§ YOUR TASK:
Output the line with "1232x952 pixels. How" and every line below it until the listing ends, exactly as written and with nothing added.

##### SOURCE INFORMATION

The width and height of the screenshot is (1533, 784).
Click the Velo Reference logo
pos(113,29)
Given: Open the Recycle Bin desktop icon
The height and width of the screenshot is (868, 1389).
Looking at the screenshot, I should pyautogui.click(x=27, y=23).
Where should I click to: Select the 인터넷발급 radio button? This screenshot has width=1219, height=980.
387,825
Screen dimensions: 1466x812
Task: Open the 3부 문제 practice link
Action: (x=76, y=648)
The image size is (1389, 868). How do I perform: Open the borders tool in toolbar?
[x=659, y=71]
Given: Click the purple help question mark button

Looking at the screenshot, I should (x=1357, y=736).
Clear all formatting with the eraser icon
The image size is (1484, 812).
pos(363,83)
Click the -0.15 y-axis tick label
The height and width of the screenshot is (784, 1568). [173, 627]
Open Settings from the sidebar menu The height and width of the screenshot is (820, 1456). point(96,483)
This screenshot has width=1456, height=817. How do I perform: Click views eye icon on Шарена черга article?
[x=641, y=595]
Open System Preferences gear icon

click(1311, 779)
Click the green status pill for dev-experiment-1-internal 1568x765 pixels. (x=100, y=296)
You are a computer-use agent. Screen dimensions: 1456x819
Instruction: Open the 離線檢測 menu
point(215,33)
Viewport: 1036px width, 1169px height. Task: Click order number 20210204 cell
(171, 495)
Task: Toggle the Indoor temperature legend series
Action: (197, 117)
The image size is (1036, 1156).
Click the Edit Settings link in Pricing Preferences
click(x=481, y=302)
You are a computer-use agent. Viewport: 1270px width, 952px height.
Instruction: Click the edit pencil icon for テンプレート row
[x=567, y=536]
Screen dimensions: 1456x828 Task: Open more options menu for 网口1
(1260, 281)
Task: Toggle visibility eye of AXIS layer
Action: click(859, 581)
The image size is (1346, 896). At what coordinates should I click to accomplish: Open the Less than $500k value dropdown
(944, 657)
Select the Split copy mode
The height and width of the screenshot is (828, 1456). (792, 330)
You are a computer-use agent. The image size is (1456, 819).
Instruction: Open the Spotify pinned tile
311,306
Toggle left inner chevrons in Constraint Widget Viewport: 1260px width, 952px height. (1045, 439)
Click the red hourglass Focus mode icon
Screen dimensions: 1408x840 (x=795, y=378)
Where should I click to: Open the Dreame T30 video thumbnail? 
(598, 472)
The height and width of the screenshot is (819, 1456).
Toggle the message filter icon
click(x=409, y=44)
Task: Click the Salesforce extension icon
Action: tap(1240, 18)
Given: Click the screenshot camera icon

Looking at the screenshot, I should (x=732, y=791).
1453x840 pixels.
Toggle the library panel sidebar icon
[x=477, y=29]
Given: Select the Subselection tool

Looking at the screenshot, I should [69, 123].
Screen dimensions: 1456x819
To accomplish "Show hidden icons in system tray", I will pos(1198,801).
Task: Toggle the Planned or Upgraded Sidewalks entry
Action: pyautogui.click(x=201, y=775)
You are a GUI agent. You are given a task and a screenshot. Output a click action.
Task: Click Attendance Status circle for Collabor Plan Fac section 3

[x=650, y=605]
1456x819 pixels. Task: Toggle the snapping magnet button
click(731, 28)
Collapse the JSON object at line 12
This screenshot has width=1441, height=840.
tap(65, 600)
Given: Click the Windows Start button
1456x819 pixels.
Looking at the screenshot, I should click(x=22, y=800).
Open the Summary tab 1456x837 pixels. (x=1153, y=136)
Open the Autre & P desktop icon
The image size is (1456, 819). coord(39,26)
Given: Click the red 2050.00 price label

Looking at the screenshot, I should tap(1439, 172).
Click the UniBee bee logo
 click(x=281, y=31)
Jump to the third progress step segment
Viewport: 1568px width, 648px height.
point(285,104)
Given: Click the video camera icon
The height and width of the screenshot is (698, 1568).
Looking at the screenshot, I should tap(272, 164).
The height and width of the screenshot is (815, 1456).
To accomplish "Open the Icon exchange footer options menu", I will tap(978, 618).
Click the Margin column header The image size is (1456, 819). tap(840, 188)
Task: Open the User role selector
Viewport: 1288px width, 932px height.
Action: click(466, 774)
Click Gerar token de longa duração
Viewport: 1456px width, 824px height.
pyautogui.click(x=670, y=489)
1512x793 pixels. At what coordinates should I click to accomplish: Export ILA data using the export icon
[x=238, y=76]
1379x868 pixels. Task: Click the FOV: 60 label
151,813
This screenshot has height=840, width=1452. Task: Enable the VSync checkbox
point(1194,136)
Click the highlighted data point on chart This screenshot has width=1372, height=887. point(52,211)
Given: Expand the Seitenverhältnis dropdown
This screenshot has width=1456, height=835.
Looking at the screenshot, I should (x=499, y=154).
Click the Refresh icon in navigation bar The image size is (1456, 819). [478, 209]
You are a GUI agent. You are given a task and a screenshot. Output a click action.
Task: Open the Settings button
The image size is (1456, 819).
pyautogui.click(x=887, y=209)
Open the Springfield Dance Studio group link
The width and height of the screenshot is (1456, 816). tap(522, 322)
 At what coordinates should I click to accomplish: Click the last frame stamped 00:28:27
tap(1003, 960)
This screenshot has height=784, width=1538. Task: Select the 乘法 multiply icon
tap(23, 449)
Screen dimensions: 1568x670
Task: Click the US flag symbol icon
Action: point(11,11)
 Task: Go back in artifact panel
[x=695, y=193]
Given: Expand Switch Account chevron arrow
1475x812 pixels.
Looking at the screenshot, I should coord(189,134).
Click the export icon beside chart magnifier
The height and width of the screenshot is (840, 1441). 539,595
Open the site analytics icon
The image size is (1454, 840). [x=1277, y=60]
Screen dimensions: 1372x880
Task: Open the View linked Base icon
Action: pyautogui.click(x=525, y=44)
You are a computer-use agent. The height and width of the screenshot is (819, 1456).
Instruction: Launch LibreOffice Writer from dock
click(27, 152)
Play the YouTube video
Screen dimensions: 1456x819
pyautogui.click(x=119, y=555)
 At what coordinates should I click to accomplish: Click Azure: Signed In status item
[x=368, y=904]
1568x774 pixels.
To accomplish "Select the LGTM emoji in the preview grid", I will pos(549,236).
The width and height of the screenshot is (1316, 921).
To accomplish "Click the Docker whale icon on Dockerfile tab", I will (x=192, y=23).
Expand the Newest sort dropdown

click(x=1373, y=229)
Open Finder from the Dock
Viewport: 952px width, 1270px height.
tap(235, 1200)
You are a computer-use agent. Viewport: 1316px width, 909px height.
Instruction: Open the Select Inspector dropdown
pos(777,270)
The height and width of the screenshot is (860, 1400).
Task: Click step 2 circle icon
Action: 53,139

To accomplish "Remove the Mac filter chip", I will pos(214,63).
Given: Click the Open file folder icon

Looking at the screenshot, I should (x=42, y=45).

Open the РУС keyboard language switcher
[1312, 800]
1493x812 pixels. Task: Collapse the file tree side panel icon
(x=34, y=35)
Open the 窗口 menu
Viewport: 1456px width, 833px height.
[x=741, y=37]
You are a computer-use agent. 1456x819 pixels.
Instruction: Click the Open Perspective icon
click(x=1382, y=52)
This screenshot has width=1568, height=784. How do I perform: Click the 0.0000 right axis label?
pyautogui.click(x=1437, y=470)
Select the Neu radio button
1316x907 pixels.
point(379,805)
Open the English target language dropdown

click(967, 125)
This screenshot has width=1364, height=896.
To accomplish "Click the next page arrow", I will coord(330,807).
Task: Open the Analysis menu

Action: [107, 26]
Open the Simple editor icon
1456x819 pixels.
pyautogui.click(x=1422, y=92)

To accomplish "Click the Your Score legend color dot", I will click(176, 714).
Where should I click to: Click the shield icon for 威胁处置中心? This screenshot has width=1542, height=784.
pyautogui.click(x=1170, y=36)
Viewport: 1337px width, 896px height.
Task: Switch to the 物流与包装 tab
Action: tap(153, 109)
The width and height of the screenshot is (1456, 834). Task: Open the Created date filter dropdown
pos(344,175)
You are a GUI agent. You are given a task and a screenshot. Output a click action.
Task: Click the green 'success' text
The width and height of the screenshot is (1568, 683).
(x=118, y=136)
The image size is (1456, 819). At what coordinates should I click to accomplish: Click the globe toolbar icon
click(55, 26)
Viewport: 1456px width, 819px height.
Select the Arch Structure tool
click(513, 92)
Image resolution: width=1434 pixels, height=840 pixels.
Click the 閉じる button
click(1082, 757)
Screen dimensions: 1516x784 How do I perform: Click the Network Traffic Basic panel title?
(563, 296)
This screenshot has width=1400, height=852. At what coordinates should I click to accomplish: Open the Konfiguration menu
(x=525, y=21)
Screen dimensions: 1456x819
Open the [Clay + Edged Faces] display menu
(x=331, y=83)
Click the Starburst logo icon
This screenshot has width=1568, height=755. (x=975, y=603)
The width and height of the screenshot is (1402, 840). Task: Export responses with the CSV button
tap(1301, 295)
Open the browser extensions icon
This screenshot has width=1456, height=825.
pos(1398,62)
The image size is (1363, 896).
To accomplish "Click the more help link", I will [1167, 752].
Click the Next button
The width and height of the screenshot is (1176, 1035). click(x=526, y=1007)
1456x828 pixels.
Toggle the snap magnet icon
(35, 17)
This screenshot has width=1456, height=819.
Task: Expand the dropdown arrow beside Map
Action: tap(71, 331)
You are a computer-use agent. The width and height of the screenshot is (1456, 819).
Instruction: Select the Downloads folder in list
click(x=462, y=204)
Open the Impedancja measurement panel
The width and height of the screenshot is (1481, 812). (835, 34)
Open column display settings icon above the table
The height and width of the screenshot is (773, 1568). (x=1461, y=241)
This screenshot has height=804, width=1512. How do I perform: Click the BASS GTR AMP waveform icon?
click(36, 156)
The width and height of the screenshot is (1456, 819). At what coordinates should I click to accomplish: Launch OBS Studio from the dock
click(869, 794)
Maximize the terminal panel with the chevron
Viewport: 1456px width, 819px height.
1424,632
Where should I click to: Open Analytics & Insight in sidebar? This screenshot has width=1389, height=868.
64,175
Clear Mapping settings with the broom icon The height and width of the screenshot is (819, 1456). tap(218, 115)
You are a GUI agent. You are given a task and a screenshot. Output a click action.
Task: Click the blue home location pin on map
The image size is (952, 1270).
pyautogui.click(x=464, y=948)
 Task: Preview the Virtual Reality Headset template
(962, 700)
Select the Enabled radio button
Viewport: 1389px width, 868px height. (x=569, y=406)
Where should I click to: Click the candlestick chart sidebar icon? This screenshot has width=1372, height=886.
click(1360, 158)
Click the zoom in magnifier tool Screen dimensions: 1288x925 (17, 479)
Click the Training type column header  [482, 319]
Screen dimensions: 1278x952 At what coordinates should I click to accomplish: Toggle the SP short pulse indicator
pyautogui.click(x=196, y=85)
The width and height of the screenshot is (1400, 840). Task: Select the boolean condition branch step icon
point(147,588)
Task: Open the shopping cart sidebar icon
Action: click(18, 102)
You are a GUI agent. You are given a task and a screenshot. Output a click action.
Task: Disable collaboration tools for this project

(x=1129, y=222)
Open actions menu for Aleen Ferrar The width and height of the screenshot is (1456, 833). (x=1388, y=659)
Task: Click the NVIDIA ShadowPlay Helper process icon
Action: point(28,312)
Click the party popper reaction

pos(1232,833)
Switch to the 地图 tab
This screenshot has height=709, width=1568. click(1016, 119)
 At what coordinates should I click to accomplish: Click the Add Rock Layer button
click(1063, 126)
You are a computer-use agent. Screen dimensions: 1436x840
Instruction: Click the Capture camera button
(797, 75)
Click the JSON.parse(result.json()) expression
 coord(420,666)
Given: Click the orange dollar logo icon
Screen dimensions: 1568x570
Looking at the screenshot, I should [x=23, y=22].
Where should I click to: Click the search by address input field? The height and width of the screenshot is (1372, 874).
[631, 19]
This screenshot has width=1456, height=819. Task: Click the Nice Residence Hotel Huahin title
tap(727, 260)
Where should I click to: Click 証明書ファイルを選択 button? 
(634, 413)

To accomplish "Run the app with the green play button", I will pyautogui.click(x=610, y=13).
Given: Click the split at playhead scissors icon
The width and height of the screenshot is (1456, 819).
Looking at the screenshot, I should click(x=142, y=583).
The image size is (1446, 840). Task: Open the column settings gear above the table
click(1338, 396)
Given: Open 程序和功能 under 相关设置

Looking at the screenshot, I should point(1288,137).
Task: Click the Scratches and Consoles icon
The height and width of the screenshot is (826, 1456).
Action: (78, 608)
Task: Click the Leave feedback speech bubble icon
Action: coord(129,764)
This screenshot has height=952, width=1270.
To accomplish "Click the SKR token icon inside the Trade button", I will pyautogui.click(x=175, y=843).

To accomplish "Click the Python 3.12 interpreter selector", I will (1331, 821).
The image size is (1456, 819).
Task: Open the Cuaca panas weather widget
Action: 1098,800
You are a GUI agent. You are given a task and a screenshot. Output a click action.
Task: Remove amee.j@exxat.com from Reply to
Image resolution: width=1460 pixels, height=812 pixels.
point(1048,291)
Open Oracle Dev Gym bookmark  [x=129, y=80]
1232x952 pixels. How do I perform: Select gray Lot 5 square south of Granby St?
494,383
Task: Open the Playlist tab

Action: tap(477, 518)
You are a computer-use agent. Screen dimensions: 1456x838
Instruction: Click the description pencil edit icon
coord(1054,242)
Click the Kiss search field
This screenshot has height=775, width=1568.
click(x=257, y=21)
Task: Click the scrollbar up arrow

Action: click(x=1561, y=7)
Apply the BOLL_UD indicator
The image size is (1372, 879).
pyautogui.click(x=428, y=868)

##########

§ WORKED SOLUTION:
1232x952 pixels. How do I perform: Select gray Lot 5 square south of Granby St?
494,383
Task: Open the Playlist tab

Action: tap(477, 518)
You are a computer-use agent. Screen dimensions: 1456x838
Instruction: Click the description pencil edit icon
coord(1054,242)
Click the Kiss search field
This screenshot has height=775, width=1568.
click(x=257, y=21)
Task: Click the scrollbar up arrow

Action: click(x=1561, y=7)
Apply the BOLL_UD indicator
The image size is (1372, 879).
pyautogui.click(x=428, y=868)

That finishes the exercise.